━━ Excerpt provided ━━

Fun and easy things to do with Bioconductor sequences, reads, ranges,
and alignments.

* Biostrings / BSgenome?

** Exome GC content and other simple metrics
- Start with GRanges of all known genes
- Use Views() or getSeq() to retrieve sequence
- Use alphabetFrequency() or letterFrequency() to calculate GC content

** Binding motifs in 5' regions
- Start with GRanges of 5' regions, 'position weight matrix'
  describing binding motif
- Use getSeq() to get sequences of 5' regions
- Use matchPWM to identify motif binding sites

** Consequences of variants for amino acid sequence
- Use GenomicFeatures::extractTranscripts to assemble transcript
  sequences from exon coordinates
- Use translate() to obtain amino acid sequences
- Use subseq() <- ... to sequence to reflect variants
- Use translate() to obtain variant  amino acid sequences

* GRanges?

** Intronic locations
- Start with exons-by-gene GRangesList
- Use gaps() to find intron coordinates

** Regions upstream of transcription start sites (TSS)
- Start with exons-by-transcripts GRangesList
- Use range() & start() to identify TSS
- Use flank() to identify upstream (5') regions
- Use BSgenome (or FaFile) & getSeq() to retrieve DNA sequence

** ChIP-seq nearest genes
- Start with ChIP peaks GRanges, gene GRanges
- Use nearest() (or precede() / follow()) 

** Count ChIP peaks overlapping ENCODE regulatory region(s)

━━━
━━ Dataset content ━━

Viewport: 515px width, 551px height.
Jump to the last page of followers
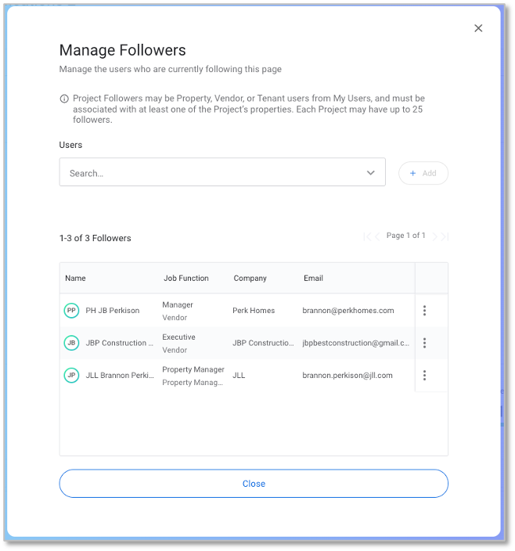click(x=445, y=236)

━━━
━━ Dataset content ━━

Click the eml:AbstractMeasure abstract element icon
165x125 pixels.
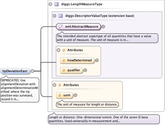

━━━

** Activity 1 **
List every section heading that falls under the "GRanges?" header in the Bioconductor recipe list.
** Activity 2 **
According to the Bioconductor recipe list, which function finds intron coordinates?
** Activity 3 **
Write the next part of the Bioconductor recipe list, picking up after its final line.

** Response area 1 **
- Intronic locations
- Regions upstream of transcription start sites (TSS)
- ChIP-seq nearest genes
- Count ChIP peaks overlapping ENCODE regulatory region(s)

** Response area 2 **
gaps(), applied to an exons-by-gene GRangesList.

** Response area 3 **
- Start with ChIP GRanges 'chip', ENCODE track GRanges 'encode'
- Use countOverlaps() or findOverlaps() e.g., how many peaks overlap
  ENCODE track?

    sum(countOverlaps(chip, encode) != 0)

** Mapping 'disjoint' exons to actual exons

* GAlignments?

** Coverage
- Use coverage(BamFile("my.bam"))

** Count reads overlapping genes
- Use summarizeOverlaps(BamFileList(), ...)
  - memory efficient, parallel
- Use count/findOverlaps for ad hoc schemes

** Identify reads whose mates map to different chromosomes
- Use sortBam() to sort BAM file by qname
- Use BamFile() and readGAlignments(..., obeyQname=TRUE)
  - ? and ScanBamParam(flag=scanBamFlag(isProperPair=TRUE))
- Split seqnames by rname, and determine unique length

  readnms <- split(seqnames, rname)
  mapto <- sapply(readnms, function(x) length(unique(x)))
  readnms[mapto != 1]

- Clever way to do this operation without using split?